【産経抄】与那国島、陸自の配備計画をめぐり波紋。
日本の最西端の島、与那国島は終戦直後の一時期、「東洋のハワイ」と呼ばれていた。本土はもとより、沖縄本島より台湾の方が近い地理的条件から、密貿易の中心地として栄えたからだ。
▼そんな時代への追憶が、独特の金銭感覚につながるのだろうか。陸上自衛隊の沿岸監視部隊の配備計画をめぐり、与那国町の外間守吉(ほかま・しゅきち)町長が要求している10億円の「迷惑料」が、波紋を広げている。
▼後に、「市町村協力費」と言い換えたものの、「反対派が動き始めた」ことを理由に、金額は「譲らない」という。防衛省が用地取得費として提示している最大1億5千万円とは、隔たりが大きすぎる。交渉は継続されるものの、新たな配備先として石垣島が浮上してきた。

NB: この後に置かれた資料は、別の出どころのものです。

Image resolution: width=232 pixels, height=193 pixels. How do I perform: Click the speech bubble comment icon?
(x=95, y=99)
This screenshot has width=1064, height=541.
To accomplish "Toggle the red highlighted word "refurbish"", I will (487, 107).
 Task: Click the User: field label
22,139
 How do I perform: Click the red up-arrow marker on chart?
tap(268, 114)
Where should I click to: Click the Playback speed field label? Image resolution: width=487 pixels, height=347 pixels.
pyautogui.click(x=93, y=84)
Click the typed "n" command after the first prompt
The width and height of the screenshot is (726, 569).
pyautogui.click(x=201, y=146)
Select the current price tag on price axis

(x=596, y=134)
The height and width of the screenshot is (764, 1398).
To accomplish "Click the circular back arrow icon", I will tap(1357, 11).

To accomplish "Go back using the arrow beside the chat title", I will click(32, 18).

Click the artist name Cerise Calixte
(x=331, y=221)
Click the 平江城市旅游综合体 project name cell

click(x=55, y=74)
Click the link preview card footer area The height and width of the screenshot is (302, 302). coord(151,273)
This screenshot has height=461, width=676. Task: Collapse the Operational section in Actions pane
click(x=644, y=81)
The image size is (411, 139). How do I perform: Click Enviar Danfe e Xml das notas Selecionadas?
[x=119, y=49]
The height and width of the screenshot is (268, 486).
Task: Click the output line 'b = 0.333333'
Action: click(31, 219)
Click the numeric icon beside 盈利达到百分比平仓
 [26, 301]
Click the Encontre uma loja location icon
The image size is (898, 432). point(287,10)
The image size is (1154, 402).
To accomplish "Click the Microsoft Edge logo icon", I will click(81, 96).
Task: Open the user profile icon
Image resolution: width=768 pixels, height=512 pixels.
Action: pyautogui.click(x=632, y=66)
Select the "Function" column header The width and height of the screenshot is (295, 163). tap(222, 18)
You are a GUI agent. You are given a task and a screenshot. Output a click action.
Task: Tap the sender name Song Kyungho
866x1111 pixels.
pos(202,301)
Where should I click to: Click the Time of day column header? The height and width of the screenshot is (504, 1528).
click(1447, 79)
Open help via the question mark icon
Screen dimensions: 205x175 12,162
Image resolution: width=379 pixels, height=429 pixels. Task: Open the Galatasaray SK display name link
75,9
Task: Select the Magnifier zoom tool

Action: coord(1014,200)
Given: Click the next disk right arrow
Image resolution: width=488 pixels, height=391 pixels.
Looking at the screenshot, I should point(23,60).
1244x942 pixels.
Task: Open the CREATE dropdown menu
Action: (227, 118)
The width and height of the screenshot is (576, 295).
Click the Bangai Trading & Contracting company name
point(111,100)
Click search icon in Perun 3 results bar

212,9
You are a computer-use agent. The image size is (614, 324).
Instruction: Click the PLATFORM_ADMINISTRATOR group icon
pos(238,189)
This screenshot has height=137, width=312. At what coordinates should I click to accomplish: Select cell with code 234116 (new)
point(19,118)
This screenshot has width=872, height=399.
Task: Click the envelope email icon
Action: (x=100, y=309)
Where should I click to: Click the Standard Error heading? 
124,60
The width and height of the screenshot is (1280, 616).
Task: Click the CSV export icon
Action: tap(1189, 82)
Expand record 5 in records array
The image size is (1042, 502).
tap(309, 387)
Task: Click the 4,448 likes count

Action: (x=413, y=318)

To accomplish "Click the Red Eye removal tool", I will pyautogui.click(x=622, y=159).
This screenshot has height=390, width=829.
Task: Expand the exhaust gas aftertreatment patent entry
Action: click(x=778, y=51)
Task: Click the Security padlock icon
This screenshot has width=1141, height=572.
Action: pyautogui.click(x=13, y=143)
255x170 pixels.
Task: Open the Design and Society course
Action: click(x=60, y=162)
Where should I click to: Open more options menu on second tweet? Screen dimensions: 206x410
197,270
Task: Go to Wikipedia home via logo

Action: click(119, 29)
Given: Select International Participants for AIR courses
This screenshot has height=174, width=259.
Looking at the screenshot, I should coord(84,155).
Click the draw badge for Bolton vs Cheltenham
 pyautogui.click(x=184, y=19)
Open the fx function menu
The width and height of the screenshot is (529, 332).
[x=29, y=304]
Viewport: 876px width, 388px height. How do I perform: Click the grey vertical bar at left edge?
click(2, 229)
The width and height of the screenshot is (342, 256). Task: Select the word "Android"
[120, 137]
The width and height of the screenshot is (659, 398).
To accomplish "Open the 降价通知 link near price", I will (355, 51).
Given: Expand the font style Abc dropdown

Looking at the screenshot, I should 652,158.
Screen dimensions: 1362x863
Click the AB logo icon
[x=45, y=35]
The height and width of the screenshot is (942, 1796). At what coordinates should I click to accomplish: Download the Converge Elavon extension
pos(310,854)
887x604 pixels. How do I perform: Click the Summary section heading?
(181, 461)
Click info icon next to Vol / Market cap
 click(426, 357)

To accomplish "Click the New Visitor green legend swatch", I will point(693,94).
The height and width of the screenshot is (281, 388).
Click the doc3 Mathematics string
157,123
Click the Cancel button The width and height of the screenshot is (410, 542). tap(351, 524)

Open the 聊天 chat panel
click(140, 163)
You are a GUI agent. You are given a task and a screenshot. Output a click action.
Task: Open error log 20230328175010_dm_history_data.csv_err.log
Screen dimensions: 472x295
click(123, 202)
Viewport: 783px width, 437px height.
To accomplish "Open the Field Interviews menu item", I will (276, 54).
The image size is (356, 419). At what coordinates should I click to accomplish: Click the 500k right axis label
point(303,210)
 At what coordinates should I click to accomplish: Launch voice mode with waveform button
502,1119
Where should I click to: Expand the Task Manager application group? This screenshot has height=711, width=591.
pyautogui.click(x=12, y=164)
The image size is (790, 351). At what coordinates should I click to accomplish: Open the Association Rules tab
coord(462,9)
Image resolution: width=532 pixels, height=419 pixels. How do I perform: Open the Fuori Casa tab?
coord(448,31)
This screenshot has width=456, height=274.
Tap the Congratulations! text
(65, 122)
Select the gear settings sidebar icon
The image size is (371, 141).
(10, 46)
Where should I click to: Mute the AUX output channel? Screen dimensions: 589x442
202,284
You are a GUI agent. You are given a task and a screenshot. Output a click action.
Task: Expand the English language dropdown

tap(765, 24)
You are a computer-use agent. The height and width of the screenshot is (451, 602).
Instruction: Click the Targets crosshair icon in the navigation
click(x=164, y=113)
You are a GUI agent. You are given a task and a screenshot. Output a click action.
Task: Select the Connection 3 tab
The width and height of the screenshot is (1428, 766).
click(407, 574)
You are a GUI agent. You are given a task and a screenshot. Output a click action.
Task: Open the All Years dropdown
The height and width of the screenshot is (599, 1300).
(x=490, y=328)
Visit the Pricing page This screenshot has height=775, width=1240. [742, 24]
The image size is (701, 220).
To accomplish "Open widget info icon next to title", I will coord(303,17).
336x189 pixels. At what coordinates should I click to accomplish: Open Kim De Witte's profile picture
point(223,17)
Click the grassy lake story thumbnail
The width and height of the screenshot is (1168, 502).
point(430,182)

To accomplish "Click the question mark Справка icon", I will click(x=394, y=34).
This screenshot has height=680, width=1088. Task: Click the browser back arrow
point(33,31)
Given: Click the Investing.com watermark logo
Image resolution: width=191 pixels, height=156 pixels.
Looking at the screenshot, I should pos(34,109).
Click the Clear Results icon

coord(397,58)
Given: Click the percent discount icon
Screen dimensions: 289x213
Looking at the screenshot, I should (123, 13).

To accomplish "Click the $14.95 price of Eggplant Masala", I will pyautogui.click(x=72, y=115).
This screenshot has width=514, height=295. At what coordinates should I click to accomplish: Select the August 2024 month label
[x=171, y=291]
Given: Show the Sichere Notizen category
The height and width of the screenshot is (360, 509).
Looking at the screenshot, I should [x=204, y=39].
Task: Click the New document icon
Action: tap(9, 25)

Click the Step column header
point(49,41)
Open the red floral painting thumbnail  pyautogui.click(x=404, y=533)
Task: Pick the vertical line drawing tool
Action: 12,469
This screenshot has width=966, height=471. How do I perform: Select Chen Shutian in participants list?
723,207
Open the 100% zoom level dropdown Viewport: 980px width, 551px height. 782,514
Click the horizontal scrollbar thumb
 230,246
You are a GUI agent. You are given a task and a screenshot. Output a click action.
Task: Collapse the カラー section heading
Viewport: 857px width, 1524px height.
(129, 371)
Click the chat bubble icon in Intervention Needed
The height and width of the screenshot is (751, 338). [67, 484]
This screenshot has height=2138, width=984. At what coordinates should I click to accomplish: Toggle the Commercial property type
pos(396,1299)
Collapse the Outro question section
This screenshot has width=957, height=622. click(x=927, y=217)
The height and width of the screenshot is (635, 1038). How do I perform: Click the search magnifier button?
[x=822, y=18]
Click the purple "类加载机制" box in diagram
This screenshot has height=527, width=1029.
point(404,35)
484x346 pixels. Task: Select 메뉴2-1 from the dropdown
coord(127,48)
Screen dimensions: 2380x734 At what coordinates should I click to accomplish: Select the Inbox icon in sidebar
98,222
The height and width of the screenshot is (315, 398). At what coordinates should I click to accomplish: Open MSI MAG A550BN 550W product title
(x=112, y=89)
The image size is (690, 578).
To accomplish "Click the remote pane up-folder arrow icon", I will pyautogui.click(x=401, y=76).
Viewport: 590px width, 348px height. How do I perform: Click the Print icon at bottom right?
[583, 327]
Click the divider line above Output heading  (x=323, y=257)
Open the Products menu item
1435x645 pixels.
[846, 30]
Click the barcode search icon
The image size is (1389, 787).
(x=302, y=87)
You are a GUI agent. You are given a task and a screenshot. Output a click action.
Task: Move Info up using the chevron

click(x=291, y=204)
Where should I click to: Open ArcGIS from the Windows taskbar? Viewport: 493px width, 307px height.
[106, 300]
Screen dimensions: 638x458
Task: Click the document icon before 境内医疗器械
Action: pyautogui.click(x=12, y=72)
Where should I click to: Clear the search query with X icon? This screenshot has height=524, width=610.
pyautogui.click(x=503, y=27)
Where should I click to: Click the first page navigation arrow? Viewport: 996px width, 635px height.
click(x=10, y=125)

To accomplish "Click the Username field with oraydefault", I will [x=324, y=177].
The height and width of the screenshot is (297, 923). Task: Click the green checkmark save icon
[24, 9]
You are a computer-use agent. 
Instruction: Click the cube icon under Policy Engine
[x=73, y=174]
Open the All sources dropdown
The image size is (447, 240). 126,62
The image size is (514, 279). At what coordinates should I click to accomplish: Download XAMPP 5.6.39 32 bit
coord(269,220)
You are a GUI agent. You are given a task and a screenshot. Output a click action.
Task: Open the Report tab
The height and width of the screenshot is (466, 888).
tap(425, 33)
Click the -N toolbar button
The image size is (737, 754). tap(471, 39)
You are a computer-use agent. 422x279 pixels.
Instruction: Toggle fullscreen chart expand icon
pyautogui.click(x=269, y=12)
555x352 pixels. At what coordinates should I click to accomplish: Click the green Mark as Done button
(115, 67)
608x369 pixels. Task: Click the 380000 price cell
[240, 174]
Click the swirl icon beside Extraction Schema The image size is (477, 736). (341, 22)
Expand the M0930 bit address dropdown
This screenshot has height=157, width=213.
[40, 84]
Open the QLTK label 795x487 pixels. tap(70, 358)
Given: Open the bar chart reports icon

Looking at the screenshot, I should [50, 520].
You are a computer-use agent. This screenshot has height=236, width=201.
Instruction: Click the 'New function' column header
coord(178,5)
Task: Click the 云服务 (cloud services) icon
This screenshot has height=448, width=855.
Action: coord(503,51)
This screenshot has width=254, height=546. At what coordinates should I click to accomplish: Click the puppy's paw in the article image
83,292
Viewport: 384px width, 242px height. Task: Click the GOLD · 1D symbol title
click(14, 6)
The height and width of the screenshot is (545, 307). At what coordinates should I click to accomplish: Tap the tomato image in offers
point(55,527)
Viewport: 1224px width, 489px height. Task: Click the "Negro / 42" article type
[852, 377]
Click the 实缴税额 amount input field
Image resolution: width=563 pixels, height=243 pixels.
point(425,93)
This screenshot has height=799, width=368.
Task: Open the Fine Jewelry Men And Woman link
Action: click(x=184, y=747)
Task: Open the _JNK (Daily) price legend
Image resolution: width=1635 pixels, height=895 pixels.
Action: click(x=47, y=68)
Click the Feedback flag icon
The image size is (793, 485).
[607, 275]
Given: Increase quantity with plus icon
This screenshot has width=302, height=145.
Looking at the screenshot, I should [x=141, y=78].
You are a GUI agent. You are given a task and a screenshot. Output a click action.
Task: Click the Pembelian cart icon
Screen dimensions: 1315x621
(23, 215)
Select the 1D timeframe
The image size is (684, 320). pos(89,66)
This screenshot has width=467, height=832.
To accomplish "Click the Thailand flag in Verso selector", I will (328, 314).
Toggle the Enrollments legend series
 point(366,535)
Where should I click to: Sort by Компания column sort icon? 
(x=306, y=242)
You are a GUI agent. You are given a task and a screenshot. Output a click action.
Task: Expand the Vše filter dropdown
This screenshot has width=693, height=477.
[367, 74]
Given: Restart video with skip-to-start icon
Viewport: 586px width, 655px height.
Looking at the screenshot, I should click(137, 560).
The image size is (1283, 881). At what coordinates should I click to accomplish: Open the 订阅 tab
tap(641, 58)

▼そもそも町議会が自衛隊誘致を決めてから、5年が経過している。国境の島の安全がたった2人の警官によって守られている危うさは、以前から指摘されてきた。民主党への政権交代が障害になったとはいえ、もっと実現を急げなかったのか。
▼与那国島を含む八重山諸島といえば、「平和と人権」の名のもとに、特定の中学公民教科書に常軌を逸した攻撃が加えられた騒動が、記憶に新しい。その実態に迫った地元紙「八重山日報」の仲新城誠(なかしんじょう・まこと)編集長によれば、問題の背景には、与那国島への自衛隊配備計画がある。反対派の暴走をあおったのは、沖縄本島の主要マスコミだ(『国境の島の「反日」教科書キャンペーン』産経新聞出版)。
▼そういえば今回の10億円と迷惑料について「スクープ」したのも、「琉球新報」だった。おかげで防衛力の空白状態は今後も続く。漁夫の利を得るのはもちろん中国だ。それが沖縄の利益につながるという理屈が、どうしてもわからない。